I thought I might briefly highlight a recent paper that tries to understand what some call “the pause”, but which isn’t really a “pause” as nothing has actually stopped. The paper is Natural variability, radiative forcing and climate response in the recent hiatus reconciled, by Marcus Huber and Reto Knutti.
What they’ve done is to run an unforced control run of a CMIP5 climate model, from which they extract a segment that matches the observed NINO3.4 index for the time period of interest. They then run a suite of forced climate models, but with updated stratospheric aerosol and solar forcings, and then adjust these using the portion of the unforced model which matches the NINO3.4 index, resulting in the ENSO effect producing a cooling of 0.06oC and the adjustments to the forcings producing a cooling of 0.07oC. The paper then compares the model results with the HadCRUT4 temperature dataset and with the Cowtan & Way (2013) correction to the HadCRUT4 dataset (which includes satellite data for the Arctic to compensate for coverage bias). The basic result is shown in the figure below, and illustrates that with all the corrections, the best fit is to a model with a Transient Climate Response (TCR) of 1.8oC, and an Equilibrium Climate Sensitivity (ECS) of 3oC.
Comparison of model runs and temperature datasets from Huber & Knutti (2014).
So, basically, this result suggests that despite a “pause”/hiatus/slowdown in surface warming we will still likely have warmed by 1.8oC (relative to pre-industrial times) when we’ve doubled CO2 and – if CO2 concentrations remain at that level – we’ll eventually warm by 3oC. Not really all that surprising really.
What can often happen when such papers are published is that some criticise scientists for focusing so much on anthropogenic effects, and ignoring other non-anthropogenic effects. Well, in a sense this paper didn’t. It ran a suite of unforced models to try and extract a segment with NINO3.4 indices similar to the period of interest. Unforced means that there are no external forcings, so the only factors included were internal variability. Did these runs show long-term warming? No, because if there is no change in external forcing, then the equilibrium temperature is essentially fixed. Internal variability can cause temperatures to rise above, and fall below, equilibrium, but it can’t cause long-term warming because temperatures will quickly return to equilibrium. If internal variability could produce a change in forcing, then it could cause long-term warming, but we’re unaware of any internal process that can actually do this.

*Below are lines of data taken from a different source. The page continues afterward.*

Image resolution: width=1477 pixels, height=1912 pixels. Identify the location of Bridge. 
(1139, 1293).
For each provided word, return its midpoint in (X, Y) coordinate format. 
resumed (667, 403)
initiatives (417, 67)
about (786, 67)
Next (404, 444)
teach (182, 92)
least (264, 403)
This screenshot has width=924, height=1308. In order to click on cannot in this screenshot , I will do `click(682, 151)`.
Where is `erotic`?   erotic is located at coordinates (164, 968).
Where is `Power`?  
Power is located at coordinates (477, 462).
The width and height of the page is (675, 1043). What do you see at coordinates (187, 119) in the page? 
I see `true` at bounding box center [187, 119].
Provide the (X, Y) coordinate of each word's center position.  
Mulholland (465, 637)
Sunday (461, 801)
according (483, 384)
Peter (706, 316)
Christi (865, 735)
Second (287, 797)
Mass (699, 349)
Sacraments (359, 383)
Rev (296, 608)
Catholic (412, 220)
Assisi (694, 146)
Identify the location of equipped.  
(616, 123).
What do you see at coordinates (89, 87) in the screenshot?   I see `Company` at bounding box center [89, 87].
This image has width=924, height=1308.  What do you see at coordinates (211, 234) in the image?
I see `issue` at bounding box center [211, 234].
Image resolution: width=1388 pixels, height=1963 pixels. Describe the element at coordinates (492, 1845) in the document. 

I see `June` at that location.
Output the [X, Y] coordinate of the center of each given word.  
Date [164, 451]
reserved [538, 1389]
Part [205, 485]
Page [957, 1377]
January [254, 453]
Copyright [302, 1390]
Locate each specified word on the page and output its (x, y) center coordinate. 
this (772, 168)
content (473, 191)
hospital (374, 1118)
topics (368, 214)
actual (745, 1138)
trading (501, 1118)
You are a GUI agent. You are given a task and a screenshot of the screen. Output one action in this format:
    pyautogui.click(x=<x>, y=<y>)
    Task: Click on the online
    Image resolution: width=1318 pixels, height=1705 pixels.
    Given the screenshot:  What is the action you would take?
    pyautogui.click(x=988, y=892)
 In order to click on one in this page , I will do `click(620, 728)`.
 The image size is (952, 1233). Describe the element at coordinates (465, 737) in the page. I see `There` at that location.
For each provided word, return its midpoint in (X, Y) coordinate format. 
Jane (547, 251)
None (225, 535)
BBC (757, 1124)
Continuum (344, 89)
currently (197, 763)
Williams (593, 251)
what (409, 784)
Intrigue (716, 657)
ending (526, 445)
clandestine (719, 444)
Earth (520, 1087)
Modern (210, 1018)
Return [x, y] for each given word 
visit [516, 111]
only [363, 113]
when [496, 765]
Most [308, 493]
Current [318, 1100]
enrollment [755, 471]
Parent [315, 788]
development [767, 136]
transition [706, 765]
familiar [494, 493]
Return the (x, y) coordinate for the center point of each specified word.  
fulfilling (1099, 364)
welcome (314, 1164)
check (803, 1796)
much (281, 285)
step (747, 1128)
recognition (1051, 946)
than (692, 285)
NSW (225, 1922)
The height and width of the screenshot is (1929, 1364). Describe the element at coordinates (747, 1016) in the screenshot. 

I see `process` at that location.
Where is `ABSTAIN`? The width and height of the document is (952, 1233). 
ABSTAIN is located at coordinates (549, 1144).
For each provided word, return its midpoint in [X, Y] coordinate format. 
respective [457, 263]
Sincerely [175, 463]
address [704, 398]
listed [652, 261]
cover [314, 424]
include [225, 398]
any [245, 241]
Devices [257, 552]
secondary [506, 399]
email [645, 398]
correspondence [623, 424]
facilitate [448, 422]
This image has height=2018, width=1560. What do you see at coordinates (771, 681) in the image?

The paper also considered updates to stratospheric aerosol (volcanoes) and solar forcing, so it did consider other natural effects. Essentially, all of the work that tries to understand the “hiatus” is leading to the same basic conclusion : it is simply a consequence of internal variability that can lead to periods when we warm faster than average, and others when we warm slower, but doesn’t really change what we should expect to happen in the medium- to long-term as a consequence of anthropogenic emissions. Maybe those who keep arguing that there is some kind of natural effect that could both explain this and result in significantly lower climate sensitivities, could actually explain what this natural effect is. Simply proposing something without actually explaining what it is or how it works, is just a little silly. It’s possible that those who seem to think that they might be consensus busting geniuses should really start considering that they’re not.